------ RECORDS FOR THIS EXERCISE

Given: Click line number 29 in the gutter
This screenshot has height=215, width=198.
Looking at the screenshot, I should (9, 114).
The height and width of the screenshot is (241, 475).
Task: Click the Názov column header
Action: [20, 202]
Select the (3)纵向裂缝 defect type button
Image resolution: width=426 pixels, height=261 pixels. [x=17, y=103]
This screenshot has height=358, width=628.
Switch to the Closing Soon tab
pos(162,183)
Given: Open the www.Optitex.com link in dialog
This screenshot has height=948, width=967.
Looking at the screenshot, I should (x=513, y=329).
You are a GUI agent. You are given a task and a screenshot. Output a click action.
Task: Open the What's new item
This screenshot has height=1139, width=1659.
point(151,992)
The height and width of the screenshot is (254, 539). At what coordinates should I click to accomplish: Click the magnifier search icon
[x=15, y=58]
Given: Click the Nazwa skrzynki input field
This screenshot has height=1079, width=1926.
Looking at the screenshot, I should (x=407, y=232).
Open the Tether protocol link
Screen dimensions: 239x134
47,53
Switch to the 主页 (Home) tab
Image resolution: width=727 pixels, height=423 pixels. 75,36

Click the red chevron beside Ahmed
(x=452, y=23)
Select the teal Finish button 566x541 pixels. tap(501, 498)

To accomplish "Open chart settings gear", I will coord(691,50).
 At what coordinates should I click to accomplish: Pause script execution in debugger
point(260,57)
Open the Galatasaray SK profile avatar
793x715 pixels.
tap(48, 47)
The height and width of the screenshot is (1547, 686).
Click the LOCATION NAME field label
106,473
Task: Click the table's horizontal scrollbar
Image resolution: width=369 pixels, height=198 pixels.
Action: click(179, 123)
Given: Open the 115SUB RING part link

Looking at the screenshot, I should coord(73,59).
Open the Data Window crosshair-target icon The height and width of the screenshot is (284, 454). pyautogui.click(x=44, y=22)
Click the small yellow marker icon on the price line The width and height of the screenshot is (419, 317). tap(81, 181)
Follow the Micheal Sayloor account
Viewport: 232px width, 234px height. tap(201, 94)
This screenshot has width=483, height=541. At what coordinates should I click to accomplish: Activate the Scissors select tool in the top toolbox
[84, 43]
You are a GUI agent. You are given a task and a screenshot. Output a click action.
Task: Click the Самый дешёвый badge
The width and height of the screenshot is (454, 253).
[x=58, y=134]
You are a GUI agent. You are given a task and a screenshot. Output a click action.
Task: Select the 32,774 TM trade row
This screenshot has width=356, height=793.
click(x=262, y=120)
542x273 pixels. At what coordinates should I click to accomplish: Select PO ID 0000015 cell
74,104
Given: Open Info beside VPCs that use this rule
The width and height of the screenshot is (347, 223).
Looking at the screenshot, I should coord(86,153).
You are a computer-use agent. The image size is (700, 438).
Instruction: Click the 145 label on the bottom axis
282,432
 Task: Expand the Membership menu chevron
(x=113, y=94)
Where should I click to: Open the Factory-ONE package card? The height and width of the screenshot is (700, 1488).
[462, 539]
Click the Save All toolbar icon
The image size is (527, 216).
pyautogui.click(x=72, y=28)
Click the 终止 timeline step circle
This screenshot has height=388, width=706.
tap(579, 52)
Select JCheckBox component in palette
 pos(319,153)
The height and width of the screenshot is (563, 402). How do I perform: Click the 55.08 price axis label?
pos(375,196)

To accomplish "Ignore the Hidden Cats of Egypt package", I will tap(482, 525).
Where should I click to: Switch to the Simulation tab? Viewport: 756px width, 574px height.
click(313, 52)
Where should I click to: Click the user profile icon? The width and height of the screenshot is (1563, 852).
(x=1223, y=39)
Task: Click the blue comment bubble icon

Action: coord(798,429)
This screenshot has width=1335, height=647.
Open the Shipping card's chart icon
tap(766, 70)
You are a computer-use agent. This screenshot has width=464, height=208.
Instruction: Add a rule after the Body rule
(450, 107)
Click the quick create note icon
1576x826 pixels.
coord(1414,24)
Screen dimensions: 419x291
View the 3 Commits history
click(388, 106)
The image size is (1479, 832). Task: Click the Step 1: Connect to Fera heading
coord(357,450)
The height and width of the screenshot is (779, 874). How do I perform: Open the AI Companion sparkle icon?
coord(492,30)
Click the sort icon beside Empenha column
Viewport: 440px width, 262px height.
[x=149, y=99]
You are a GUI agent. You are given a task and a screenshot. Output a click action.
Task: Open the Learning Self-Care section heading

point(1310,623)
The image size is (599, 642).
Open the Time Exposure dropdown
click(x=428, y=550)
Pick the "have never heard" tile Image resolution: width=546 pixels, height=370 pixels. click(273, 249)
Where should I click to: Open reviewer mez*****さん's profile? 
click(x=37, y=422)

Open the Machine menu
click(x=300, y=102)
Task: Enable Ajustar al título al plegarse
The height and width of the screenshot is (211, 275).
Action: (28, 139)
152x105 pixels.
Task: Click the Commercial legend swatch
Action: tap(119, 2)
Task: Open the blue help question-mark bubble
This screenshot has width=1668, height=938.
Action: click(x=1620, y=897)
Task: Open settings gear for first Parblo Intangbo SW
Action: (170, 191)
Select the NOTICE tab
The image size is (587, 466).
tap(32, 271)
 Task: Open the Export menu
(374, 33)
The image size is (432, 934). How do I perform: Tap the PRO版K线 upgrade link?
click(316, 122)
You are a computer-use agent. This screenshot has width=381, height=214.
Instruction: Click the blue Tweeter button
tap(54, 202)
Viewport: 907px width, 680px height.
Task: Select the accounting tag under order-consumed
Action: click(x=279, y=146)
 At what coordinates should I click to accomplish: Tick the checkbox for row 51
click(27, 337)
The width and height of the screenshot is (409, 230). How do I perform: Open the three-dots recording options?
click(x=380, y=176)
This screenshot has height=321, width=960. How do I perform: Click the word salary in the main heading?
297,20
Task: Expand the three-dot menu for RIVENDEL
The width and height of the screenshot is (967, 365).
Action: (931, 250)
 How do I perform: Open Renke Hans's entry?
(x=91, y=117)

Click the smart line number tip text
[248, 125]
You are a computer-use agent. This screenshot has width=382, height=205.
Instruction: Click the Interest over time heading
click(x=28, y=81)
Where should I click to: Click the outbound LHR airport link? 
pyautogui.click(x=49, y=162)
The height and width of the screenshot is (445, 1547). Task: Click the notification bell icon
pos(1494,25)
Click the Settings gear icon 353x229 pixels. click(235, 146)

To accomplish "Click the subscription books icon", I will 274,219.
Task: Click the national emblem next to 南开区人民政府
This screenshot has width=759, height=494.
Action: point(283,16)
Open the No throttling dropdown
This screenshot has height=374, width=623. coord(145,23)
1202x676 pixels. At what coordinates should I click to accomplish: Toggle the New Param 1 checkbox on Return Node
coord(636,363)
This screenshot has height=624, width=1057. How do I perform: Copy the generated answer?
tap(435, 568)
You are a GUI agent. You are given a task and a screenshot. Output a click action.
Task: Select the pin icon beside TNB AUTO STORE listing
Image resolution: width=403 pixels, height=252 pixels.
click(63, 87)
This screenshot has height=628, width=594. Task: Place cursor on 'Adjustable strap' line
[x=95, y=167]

------------

> _WHAT TO DO_
Return every line of the items above that contains the word "dimensions".

> _TASK RESPONSE_
Screen dimensions: 239x134
Screen dimensions: 419x291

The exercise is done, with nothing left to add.